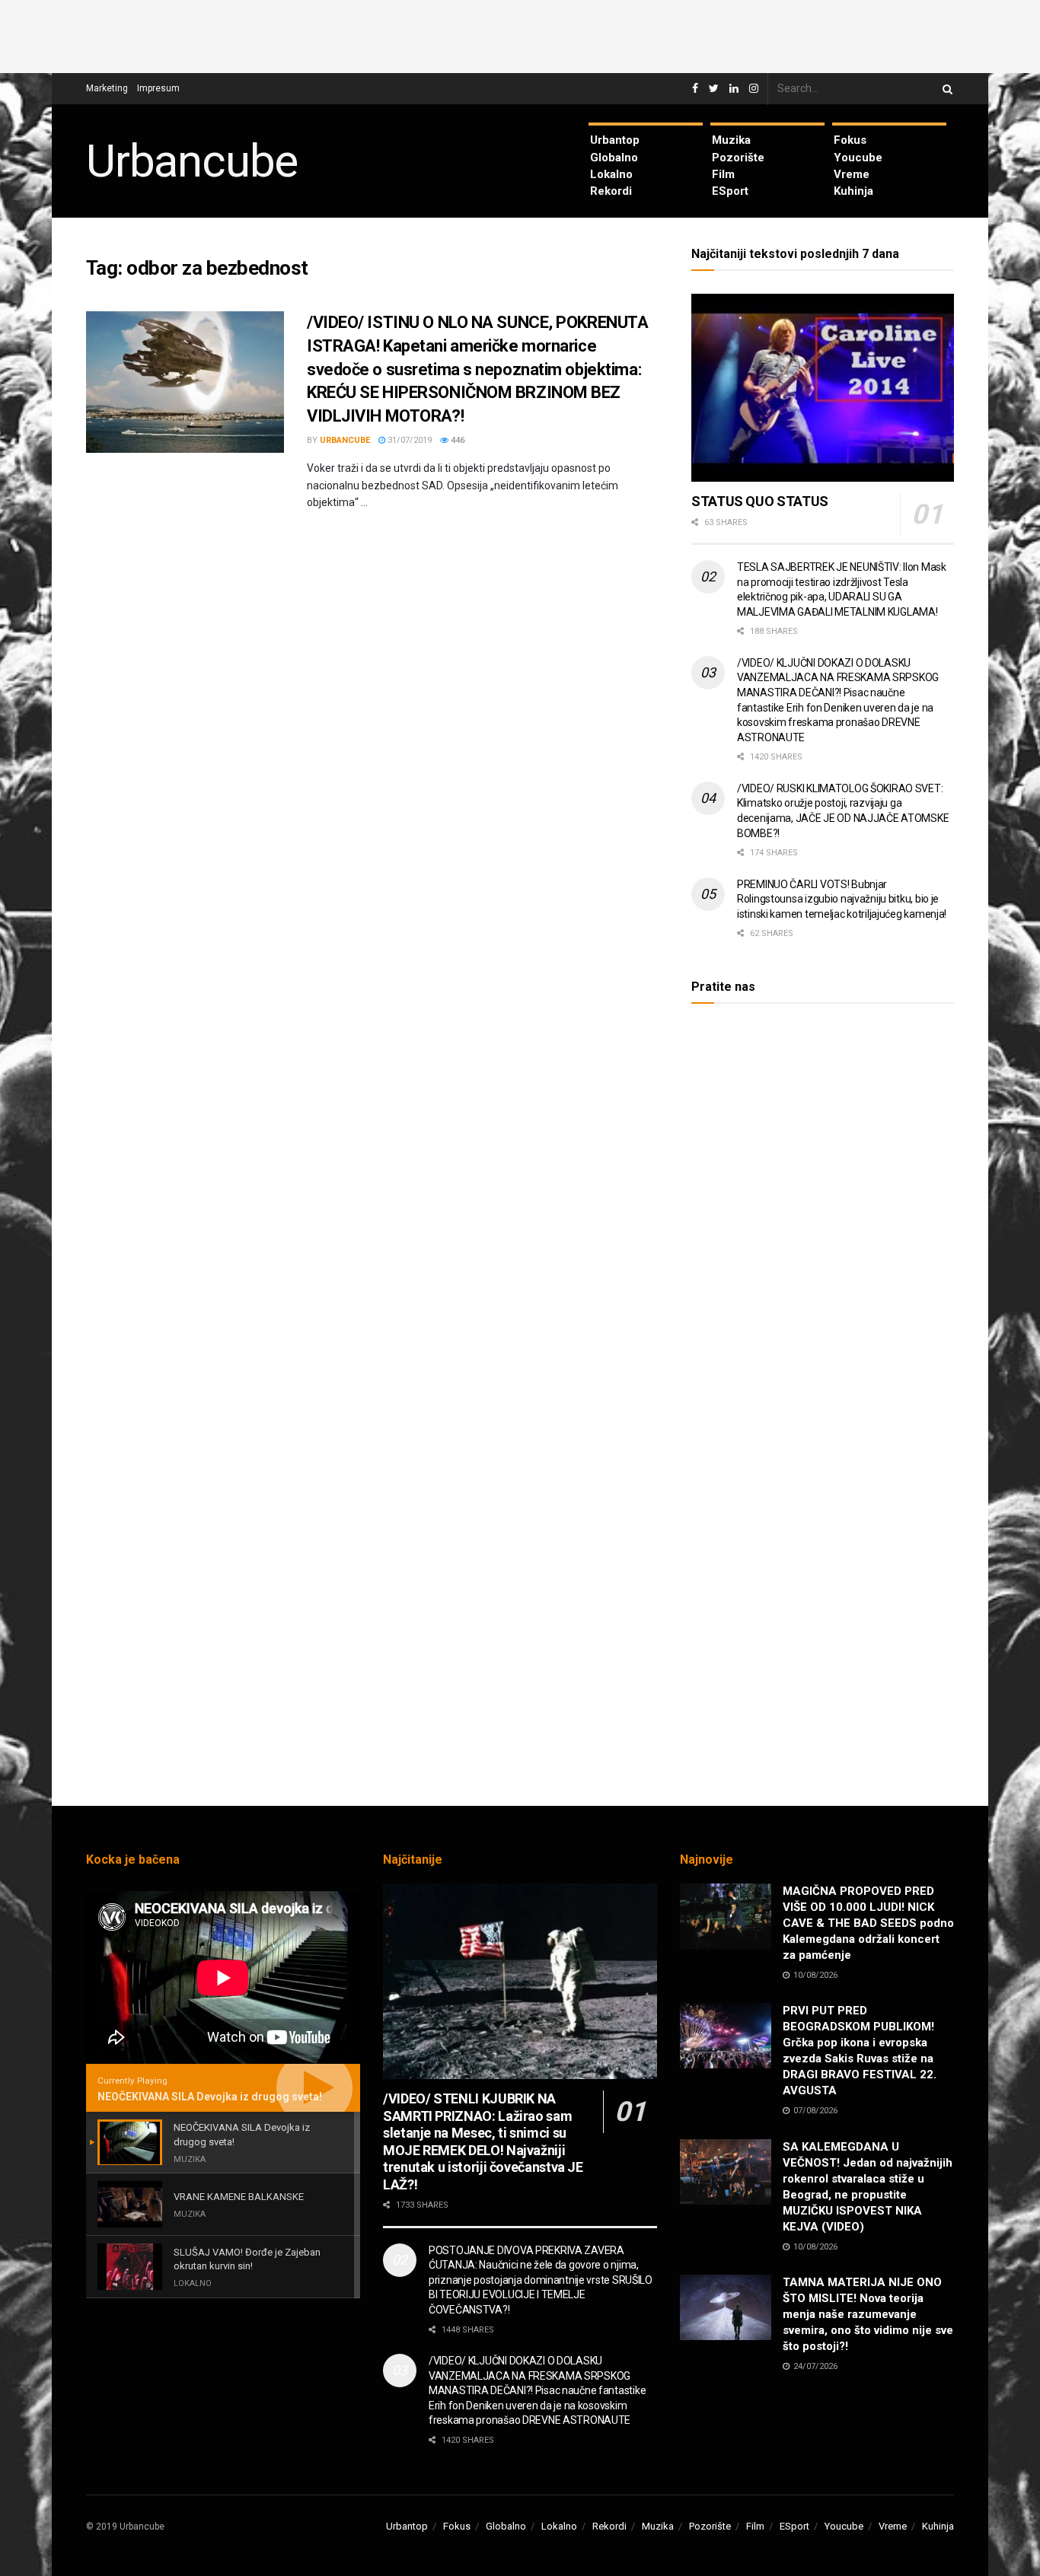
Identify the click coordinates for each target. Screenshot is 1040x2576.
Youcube (858, 157)
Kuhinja (853, 191)
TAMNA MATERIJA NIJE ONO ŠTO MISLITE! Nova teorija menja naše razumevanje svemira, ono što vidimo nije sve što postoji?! (868, 2314)
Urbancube (192, 161)
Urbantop (615, 140)
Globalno (614, 157)
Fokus (850, 140)
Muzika (731, 140)
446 (456, 440)
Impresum (158, 88)
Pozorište (738, 157)
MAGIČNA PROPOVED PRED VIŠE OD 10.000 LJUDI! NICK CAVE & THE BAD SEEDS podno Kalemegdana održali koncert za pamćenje (868, 1923)
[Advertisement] (520, 34)
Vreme (851, 174)
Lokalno (611, 174)
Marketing (107, 88)
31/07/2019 (408, 440)
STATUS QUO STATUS (759, 501)
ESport (730, 191)
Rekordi (611, 191)
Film (723, 174)
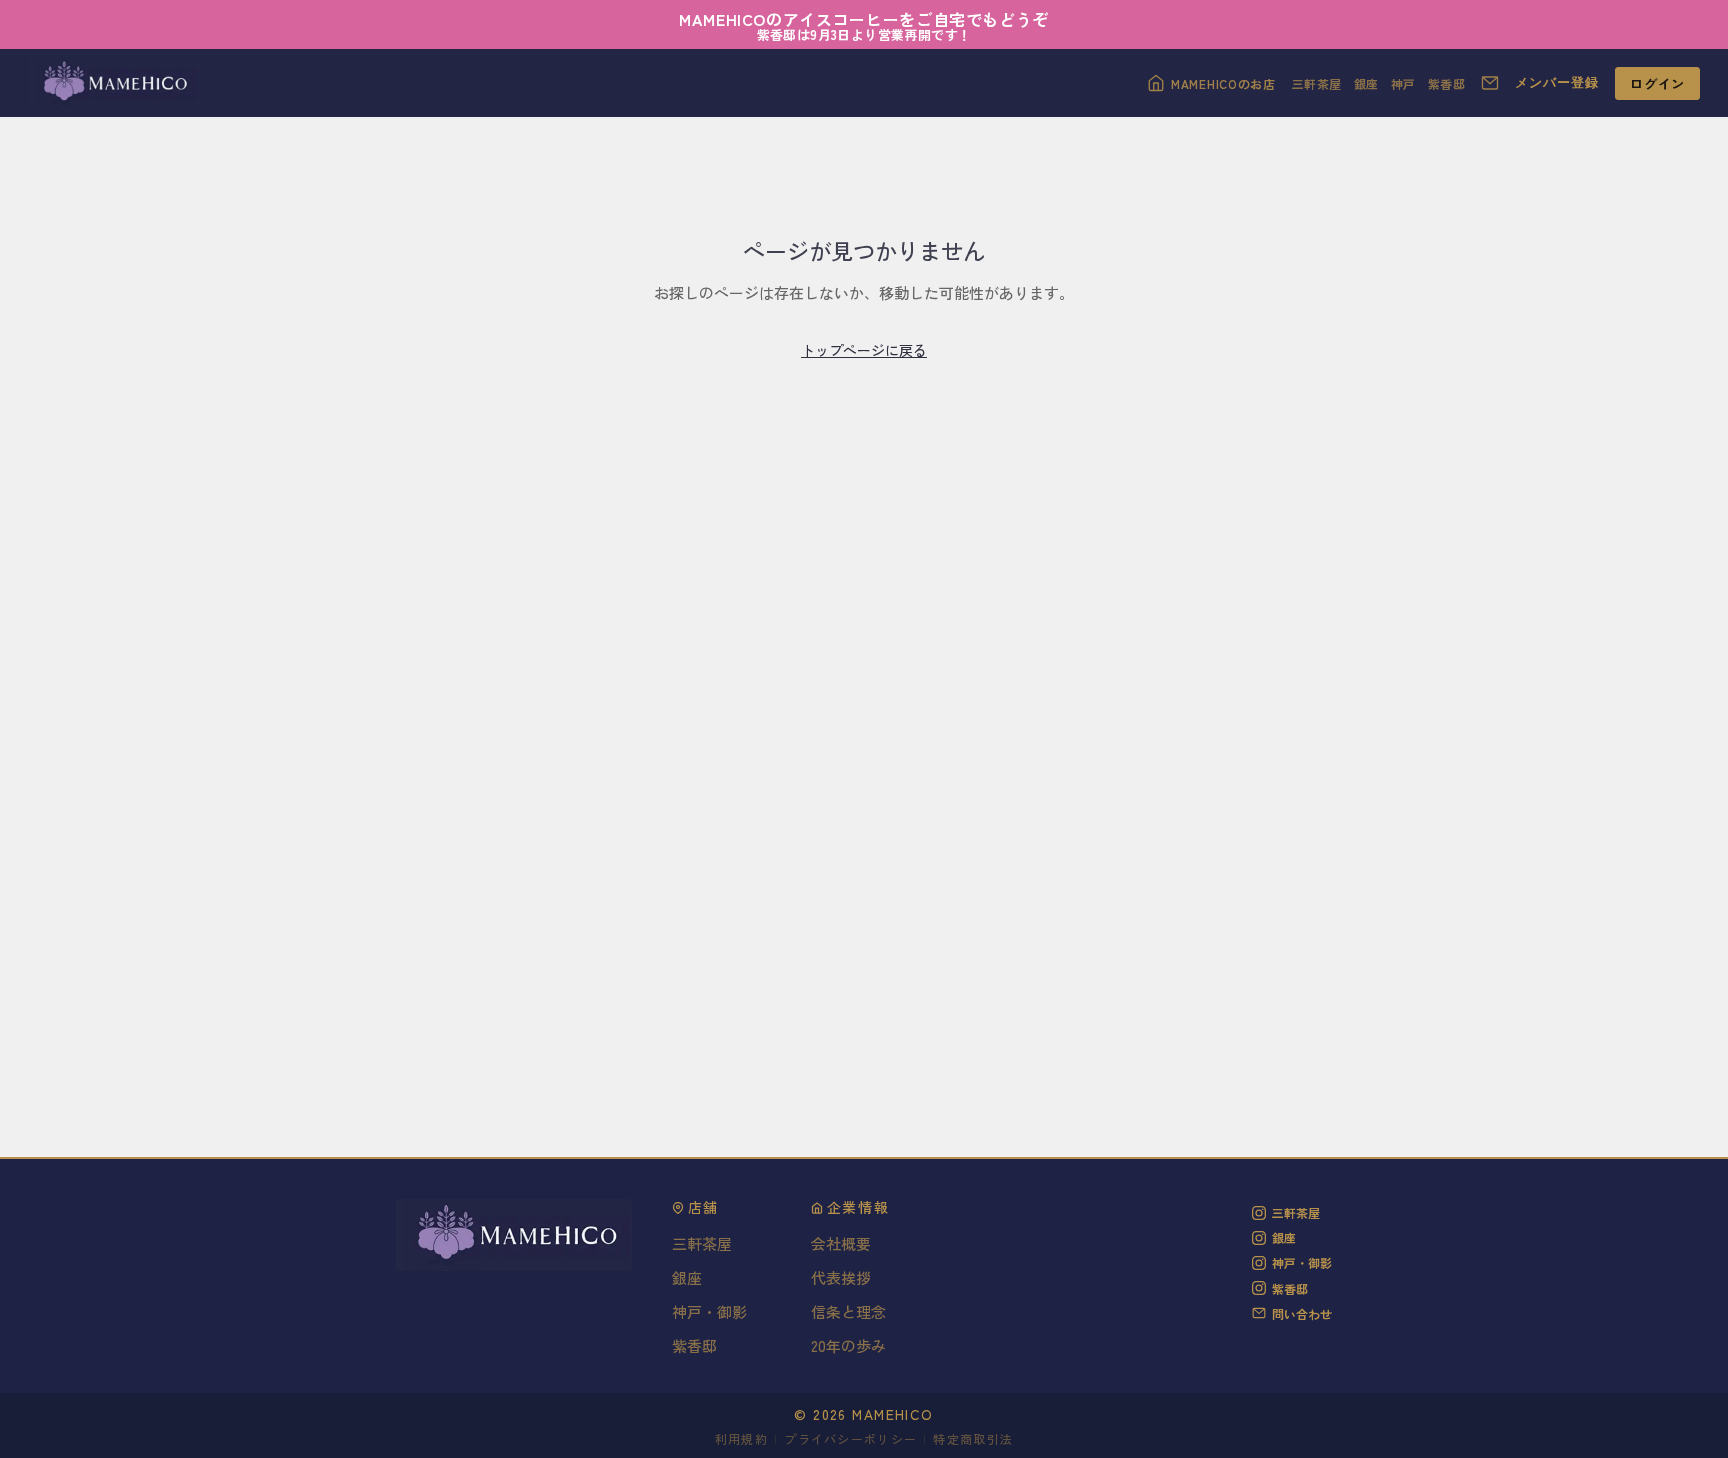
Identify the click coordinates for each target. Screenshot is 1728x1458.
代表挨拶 (841, 1277)
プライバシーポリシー (850, 1438)
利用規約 (741, 1438)
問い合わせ (1302, 1313)
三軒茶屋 (1317, 83)
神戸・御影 (709, 1311)
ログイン (1657, 83)
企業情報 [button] (858, 1208)
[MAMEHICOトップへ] (113, 83)
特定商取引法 (973, 1438)
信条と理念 (848, 1311)
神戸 (1403, 83)
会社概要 (841, 1243)
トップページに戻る (864, 350)
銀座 (1366, 83)
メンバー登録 (1557, 82)
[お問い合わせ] (1490, 83)
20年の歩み (848, 1345)
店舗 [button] (703, 1208)
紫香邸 (1446, 83)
_ _ _ _
Would you please repeat the entries above verbatim, excluding each picture?

### Expected answer
Identify the click coordinates for each target. Screenshot is 1040x2576.
Youcube (858, 157)
Kuhinja (853, 191)
TAMNA MATERIJA NIJE ONO ŠTO MISLITE! Nova teorija menja naše razumevanje svemira, ono što vidimo nije sve što postoji?! (868, 2314)
Urbancube (192, 161)
Urbantop (615, 140)
Globalno (614, 157)
Fokus (850, 140)
Muzika (731, 140)
446 (456, 440)
Impresum (158, 88)
Pozorište (738, 157)
MAGIČNA PROPOVED PRED VIŠE OD 10.000 LJUDI! NICK CAVE & THE BAD SEEDS podno Kalemegdana održali koncert za pamćenje (868, 1923)
[Advertisement] (520, 34)
Vreme (851, 174)
Lokalno (611, 174)
Marketing (107, 88)
31/07/2019 (408, 440)
STATUS QUO STATUS (759, 501)
ESport (730, 191)
Rekordi (611, 191)
Film (723, 174)
Identify the click coordinates for each target. Screenshot is 1728x1458.
代表挨拶 (841, 1277)
プライバシーポリシー (850, 1438)
利用規約 (741, 1438)
問い合わせ (1302, 1313)
三軒茶屋 (1317, 83)
神戸・御影 (709, 1311)
ログイン (1657, 83)
企業情報 [button] (858, 1208)
[MAMEHICOトップへ] (113, 83)
特定商取引法 (973, 1438)
信条と理念 (848, 1311)
神戸 (1403, 83)
会社概要 (841, 1243)
トップページに戻る (864, 350)
銀座 (1366, 83)
メンバー登録 (1557, 82)
[お問い合わせ] (1490, 83)
20年の歩み (848, 1345)
店舗 [button] (703, 1208)
紫香邸 (1446, 83)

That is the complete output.